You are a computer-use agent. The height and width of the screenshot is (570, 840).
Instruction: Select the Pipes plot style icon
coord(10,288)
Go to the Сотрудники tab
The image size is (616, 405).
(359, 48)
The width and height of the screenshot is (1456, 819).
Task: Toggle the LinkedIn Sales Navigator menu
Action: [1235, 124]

Work task:
Write out the whole listing exactly.

Task solution:
You are a computer-use agent. The height and width of the screenshot is (570, 840).
Instruction: Select the Pipes plot style icon
coord(10,288)
Go to the Сотрудники tab
The image size is (616, 405).
(359, 48)
The width and height of the screenshot is (1456, 819).
Task: Toggle the LinkedIn Sales Navigator menu
Action: [1235, 124]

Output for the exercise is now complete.